I could see him standing just inside the barn, leaning against the wall, and watching me, with a funny half-smile on his face. I wondered if he was happy about getting a roll in the hay, or if it pleased him that I didn’t want to. Some men are like that. I didn’t know what Tom Dula was like, behind that handsome face and the easy smile.

He tried to take my arm, but I shook him off. “Let’s get this over with.”

*   *   *

He held the ladder while I climbed up into the hayloft, but I didn’t bother to thank him for it. If I was to fall and break my neck, it would have done him out of his fun, that was all. He didn’t kiss me, but I could still smell the whiskey on his breath, and I knew that he had been making a night of it somewhere else, before he ever came here. Not a word passed between us.

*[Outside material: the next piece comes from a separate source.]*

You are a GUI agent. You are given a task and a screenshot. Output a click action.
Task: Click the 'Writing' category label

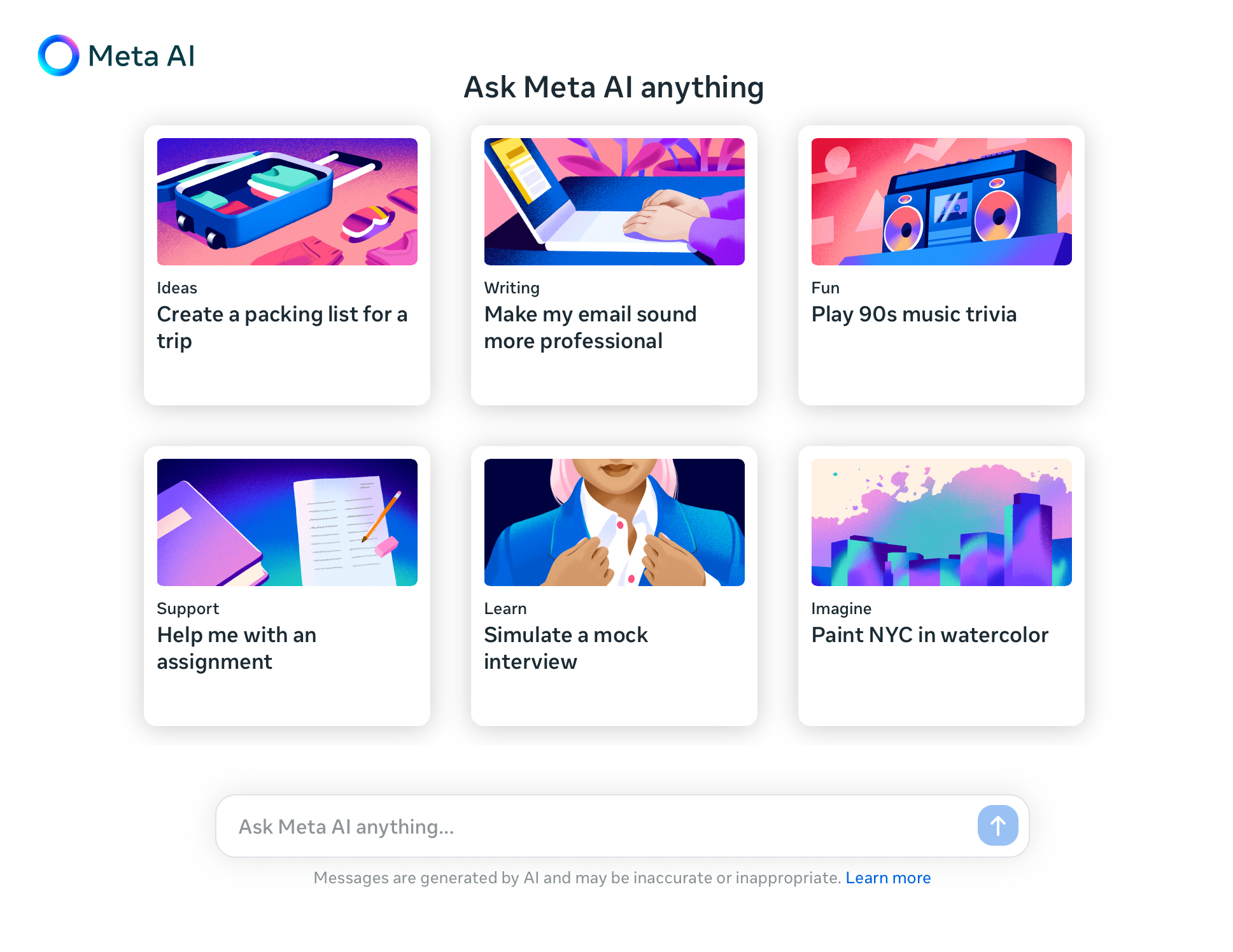pyautogui.click(x=512, y=288)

Tom didn’t talk much anyhow, and I didn’t care to make things any more pleasant for him than I had to, so I just hitched up my skirts and lay back in the straw and let him get on with it, hoping the whiskey in my belly would keep me from minding too much.

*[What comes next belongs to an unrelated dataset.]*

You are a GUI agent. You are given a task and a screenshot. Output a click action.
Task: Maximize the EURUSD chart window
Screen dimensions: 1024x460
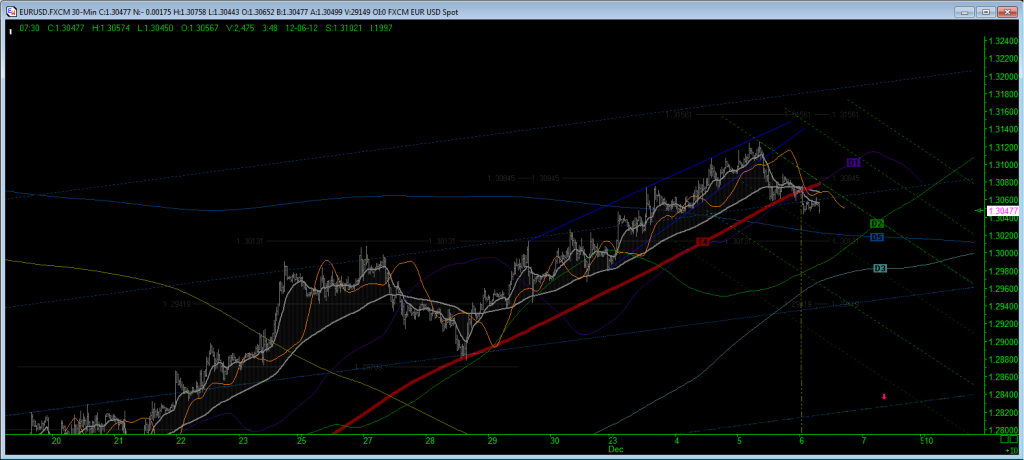(x=985, y=12)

I spent the few minutes it took him to get done with it wondering what Ann Melton saw in Tom Dula that I never did. Well, I’ve had worse. He wasn’t old or fat or toothless, but the others had given me something for my trouble—a few coins or a drop of whiskey. I reckon he thought he was doing me a favor, being as young and likely-looking as he was. I didn’t get nothing at all from Tom Dula that night, not even so much as a kind word or a thank you. But I smiled and hugged myself in the cold darkness of that hayloft, knowing that I sure as hell gave
him
something that night.

*   *   *

I am trying to think back on when I first encountered my other cousin, Laura Foster, but it’s not the kind of thing I’d be likely to remember. Laura Foster wasn’t the sort of girl who sticks in your mind. Had I met her once when we were children, long before the War? Maybe. I remember Ann from those days, running around like a wild Indian, with her black hair flying loose and not a stitch on under her dress, but if one of that horde of barefoot young’uns had been six-year-old Cousin Laura, it had slipped from my memory. I think of her now in the faded colors of early fall, when the green leaves are going yellowish and the fields of goldenrod fade to a muddy brown. That was Laura Foster … small and sallow-skinned, with broom-sedge hair and witch-hazel eyes, so quiet and colorless that if you blinked she might disappear.

She was old Wilson Foster’s oldest girl. We were kin somehow or other, but since I was not a legal child, I never bothered to learn the rights of it. Her daddy tenant-farmed over at German’s Hill, maybe five miles from the Meltons’ and the Dulas’ farms. Laura’s mother took sick and died sometime before the War ended, leaving Laura to look after her three brothers and a baby sister. Well, they didn’t any of them starve to death or die of cholera, and that’s the best that can be said of the care she took of them. Mostly, she went her own way, same as Ann did, except that Ann married young to get out of having to tend to her mama’s brood, while Laura went on living at home in German’s Hill, likely because there was no other place for her to go.